Background
Warewulf is based on the design of the original Beowulf Cluster design (and thus the name, softWARE implementation of the beoWULF)
The Beowulf Cluster design was developed in 1996 by Dr. Thomas Sterling and Dr. Donald Becker at NASA. The architecture is defined as a group of similar compute worker nodes all connected together using standard commodity equipment on a private network segment. The control node (historically referred to as the “master” or “head” node) is dual homed (has two network interface cards) with one of these network interface cards attached to the upstream public network and the other connected to a private network which connects to all of the compute worker nodes (as seen in the figure below).
This simple topology is the foundation for creating every scalable HPC cluster resource. Even today, almost 30 years after the inception of this architecture, this is the baseline architecture that traditional HPC systems are built to.
Other considerations for a working HPC-type cluster are storage, scheduling and resource management, monitoring, interactive systems, etc.
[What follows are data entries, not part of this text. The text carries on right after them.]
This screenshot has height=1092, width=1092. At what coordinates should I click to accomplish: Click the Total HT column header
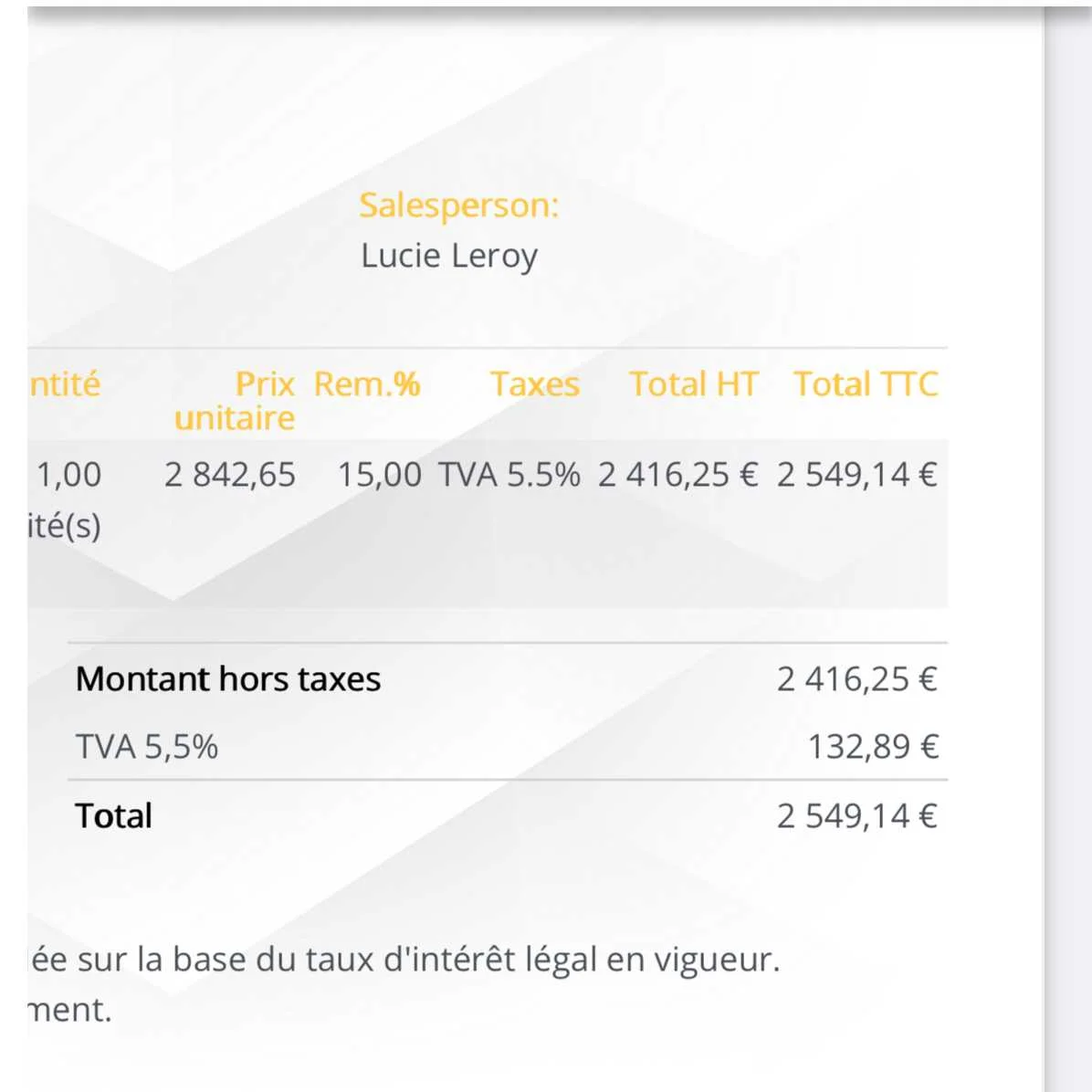click(694, 384)
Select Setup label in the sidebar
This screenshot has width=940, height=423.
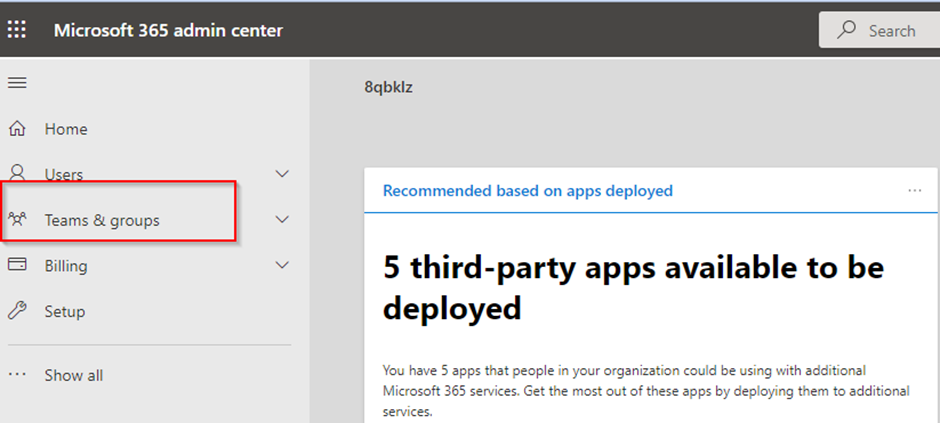(x=65, y=311)
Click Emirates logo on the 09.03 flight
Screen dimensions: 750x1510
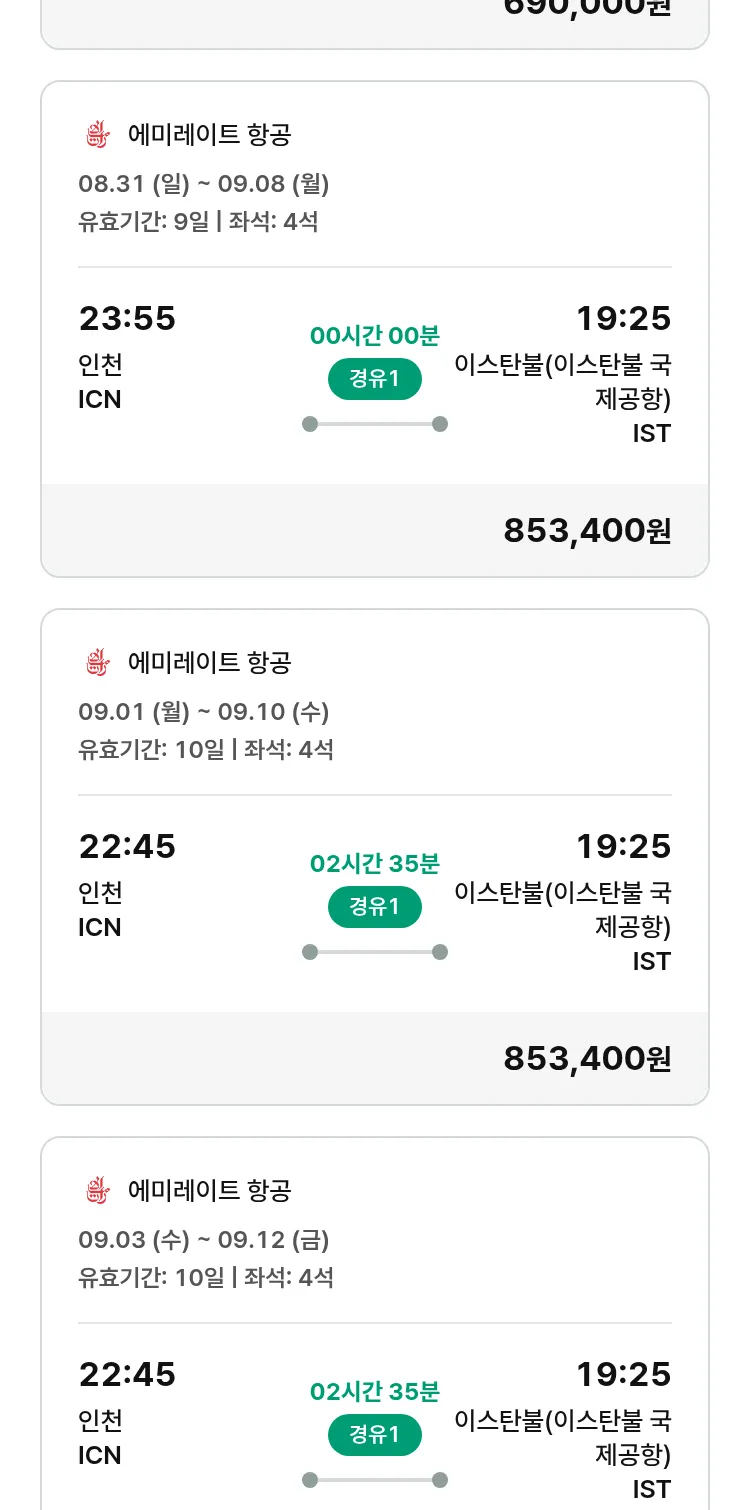point(96,1191)
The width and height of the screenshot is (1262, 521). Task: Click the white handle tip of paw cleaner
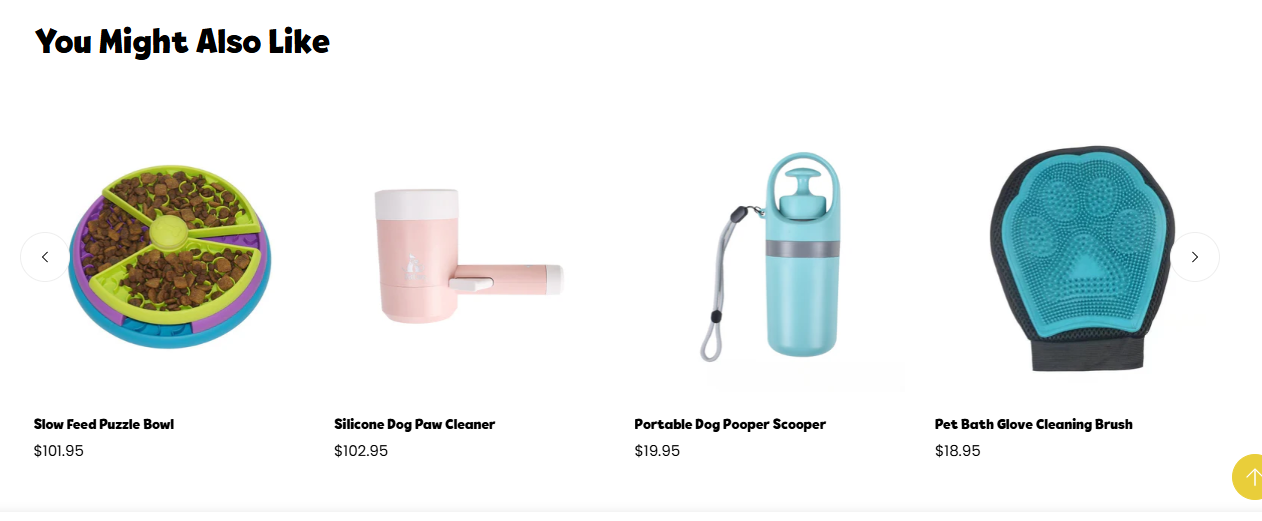(554, 280)
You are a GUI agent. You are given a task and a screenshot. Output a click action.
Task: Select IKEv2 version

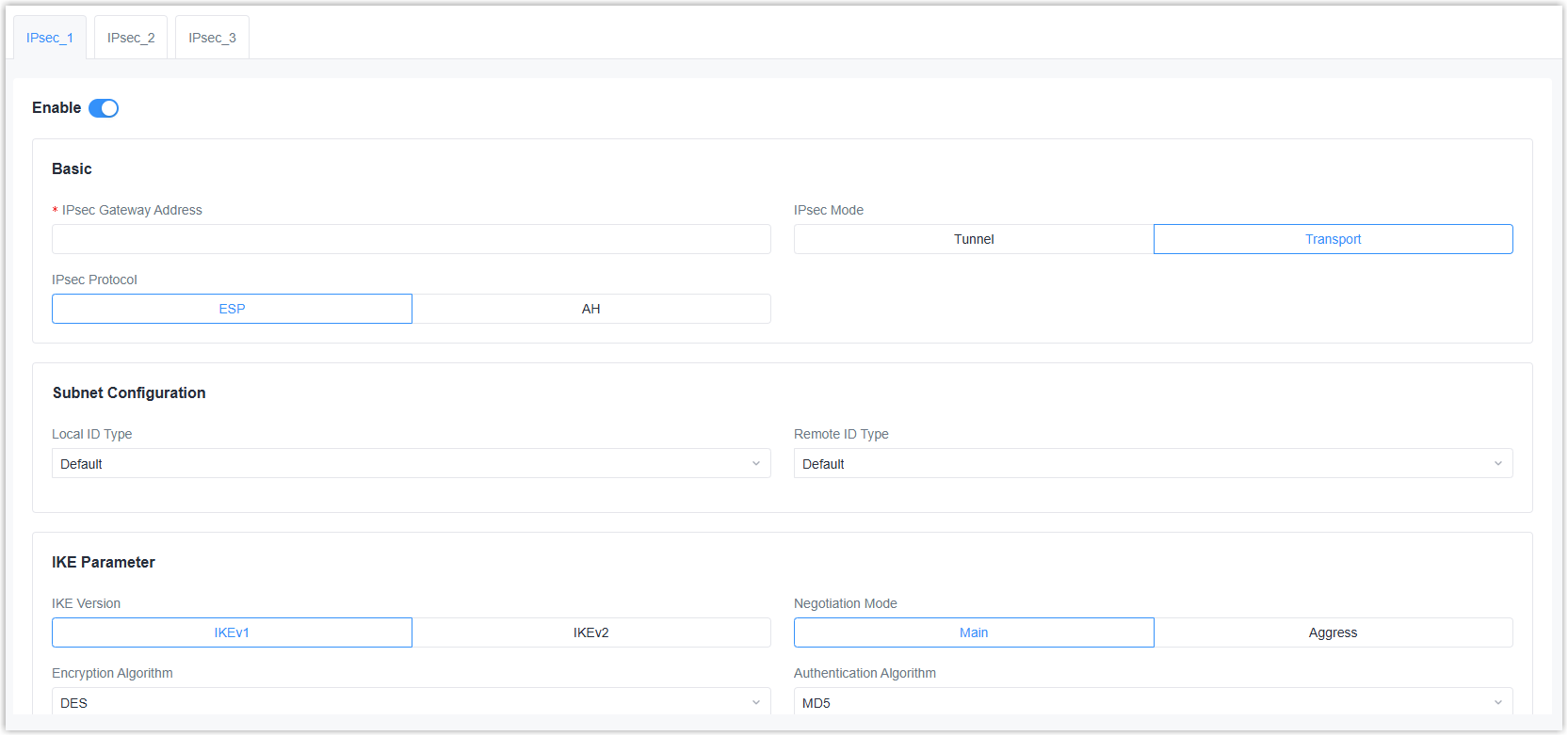coord(590,632)
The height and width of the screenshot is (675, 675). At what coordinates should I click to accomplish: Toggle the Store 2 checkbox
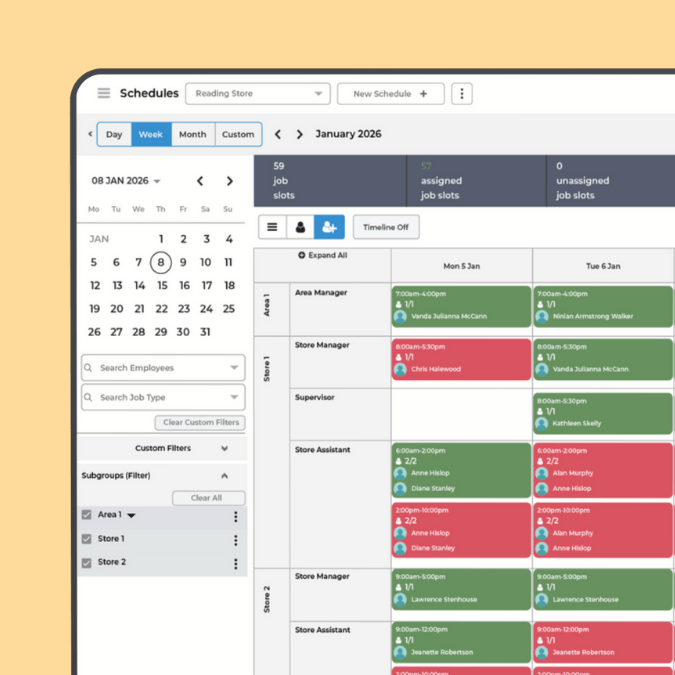[x=87, y=563]
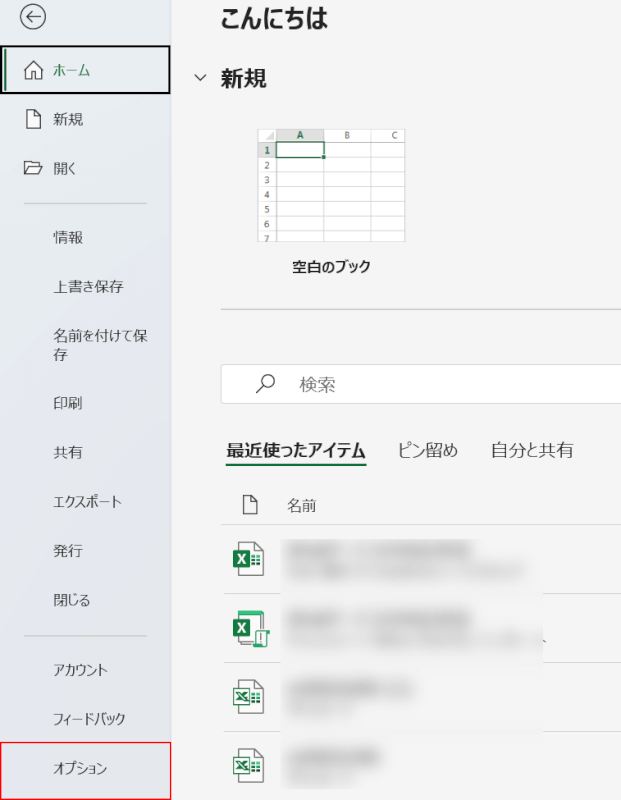The width and height of the screenshot is (621, 800).
Task: Collapse the 新規 section chevron
Action: click(201, 78)
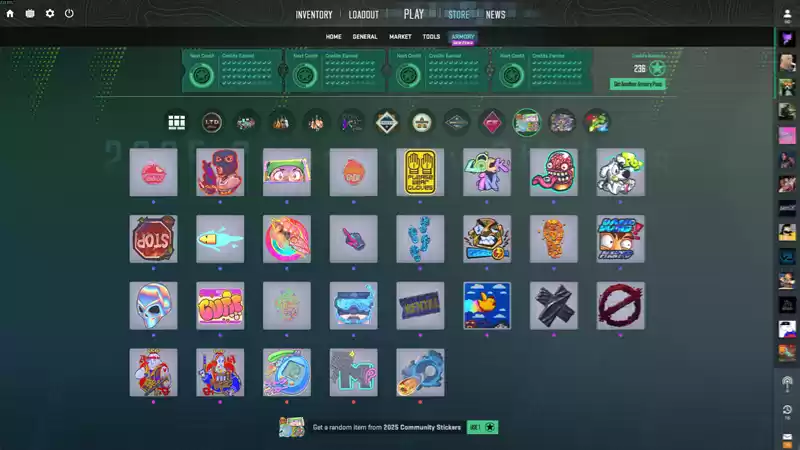
Task: Click the Get Another Armory Pass button
Action: click(x=637, y=84)
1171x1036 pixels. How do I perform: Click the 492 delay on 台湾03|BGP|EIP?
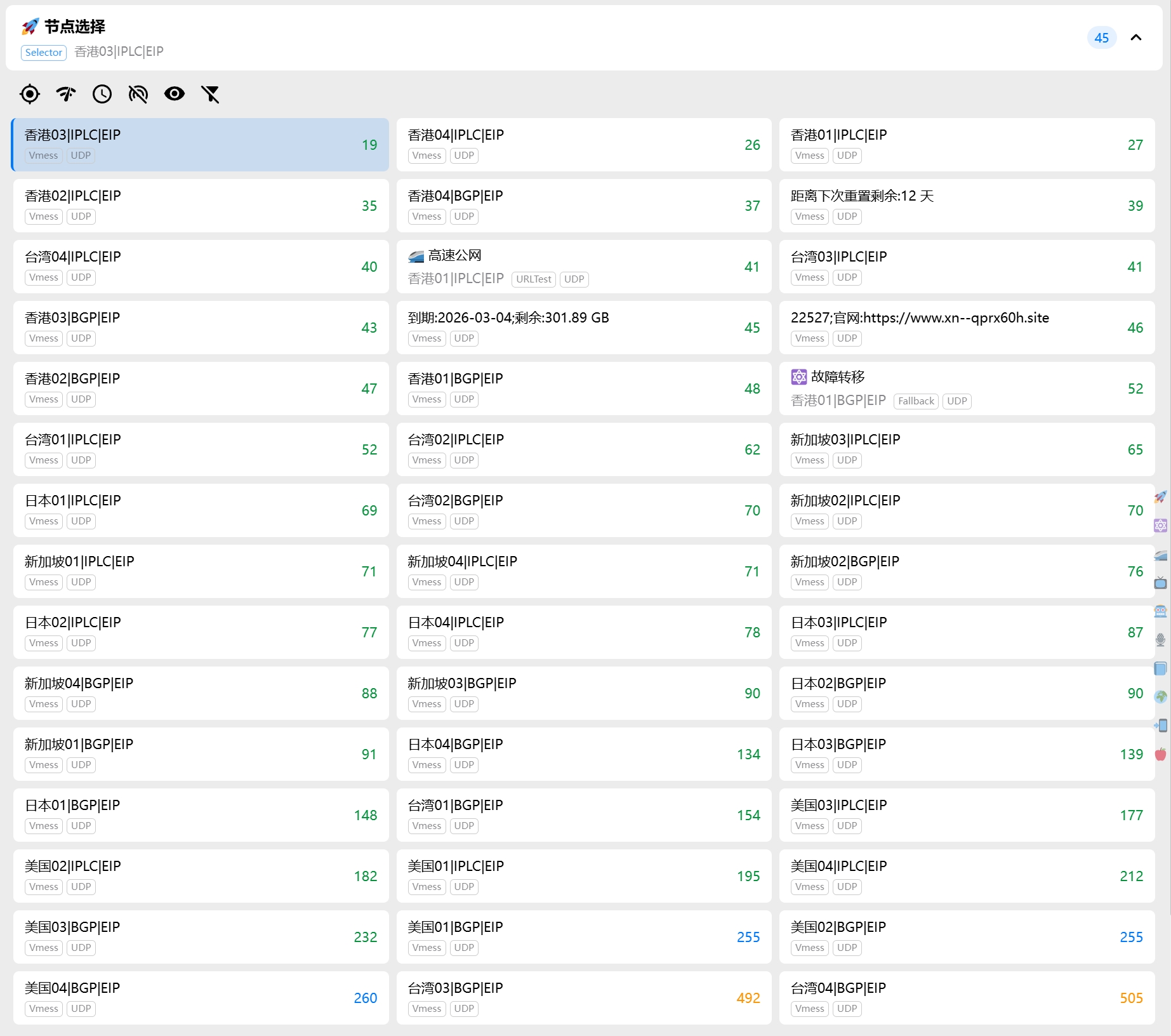pos(748,998)
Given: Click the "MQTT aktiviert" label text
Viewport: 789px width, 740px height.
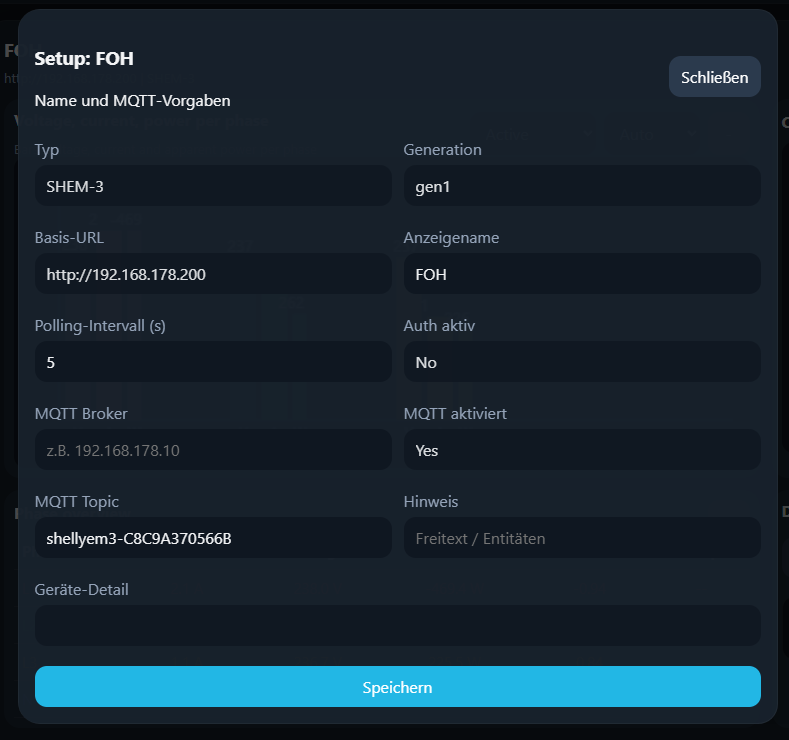Looking at the screenshot, I should (x=455, y=414).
For smaller systems, much of these requirements can be managed all from a single control node, but as the system scales, it may need to have groups of nodes dedicated to these different services.
Warewulf is easily capable of building simple and turnkey HPC clusters, to giant massive complex multi-purpose computing clusters, through next generation computing platforms.
Anytime a cluster of systems is needed, Warewulf is your tool!